A tragédia a que assistimos, nos últimos dias, na Comunidade Valenciana, em Espanha, é o culminar apocalíptico de uma sucessão de outros acontecimentos desastrosos que se têm repetido pelo mundo. As situações dramáticas, que na voragem das notícias e da informação em contínuo continuamos a ver, tantas vezes, como casos isolados, precisam de passar a ser olhadas por um mesmo prisma: o sinal de que as alterações climáticas estão mesmo a ocorrer, de forma perigosa, e que negar essa emergência é abrir caminho à destruição e à morte de inocentes.
Há um mesmo fio condutor a unir o que se passou em Valência com, por exemplo, o facto da região italiana de Emilia-Romagna ter sido atingida por três vagas de grandes inundações em apenas um ano e meio, causando quase duas dezenas de mortes, obrigando à deslocação de milhares de pessoas e provocando prejuízos de milhões de euros.

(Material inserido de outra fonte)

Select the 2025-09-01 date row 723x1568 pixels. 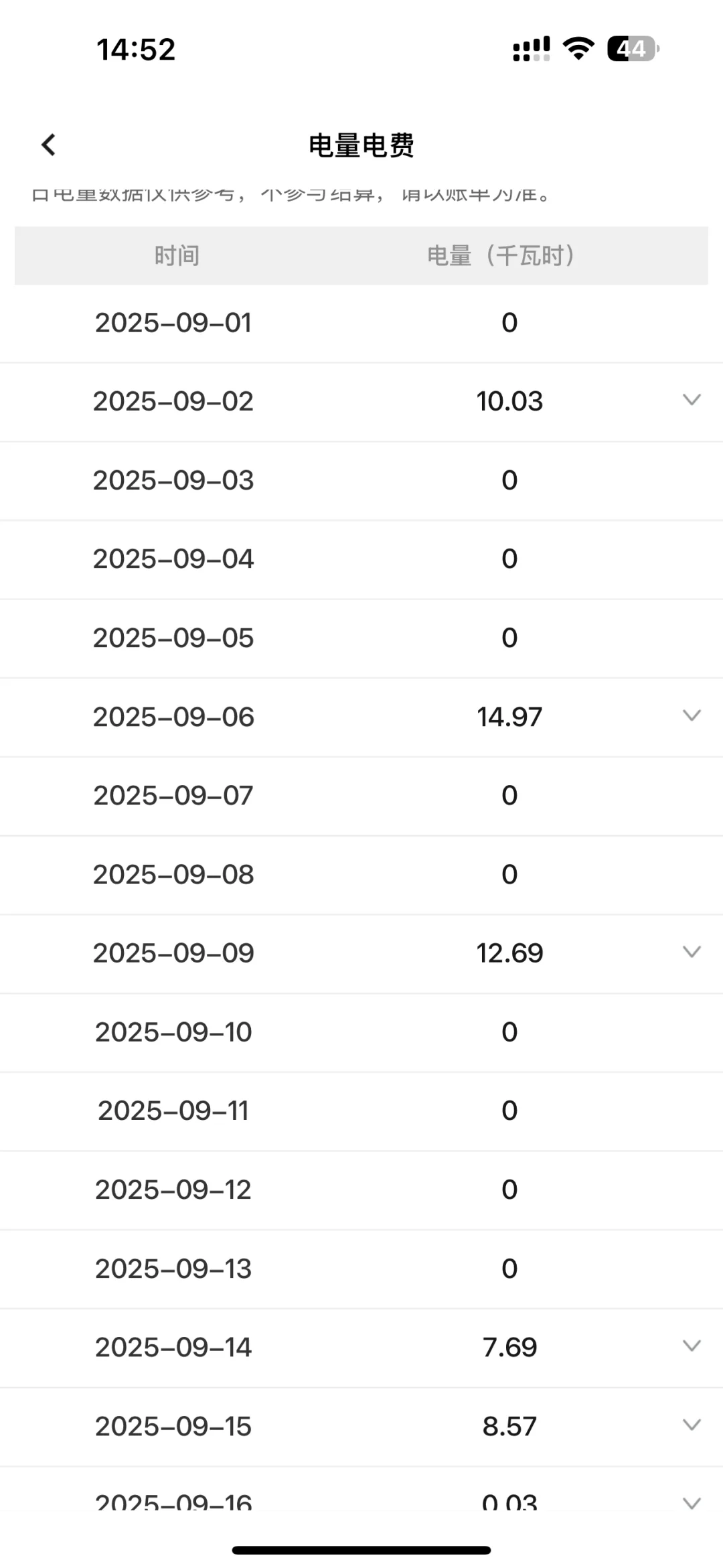pyautogui.click(x=173, y=323)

Ainda em setembro, inundações severas espalharam também a destruição e a morte em diversas regiões da Áustria, República Checa, Polónia e Roménia. No verão, milhares de pessoas tiveram de sair das suas casas no Sul da Alemanha devido às chuvas fortes que provocaram cheias de enormes dimensões. Na memória de muitos, estão também as imagens das grandes inundações provocadas pelas maiores chuvadas jamais registadas nas paisagens desérticas dos Emirados Árabes Unidos e do Omã, bem como as enchentes que, durante semanas, obrigaram ao deslocamento de mais de meio milhão de pessoas no Brasil. E, já menos fora dos holofotes mediáticos, não podemos ignorar as centenas de mortes provocadas pelas enxurradas e inundações no Quénia, no Sudão e no Afeganistão.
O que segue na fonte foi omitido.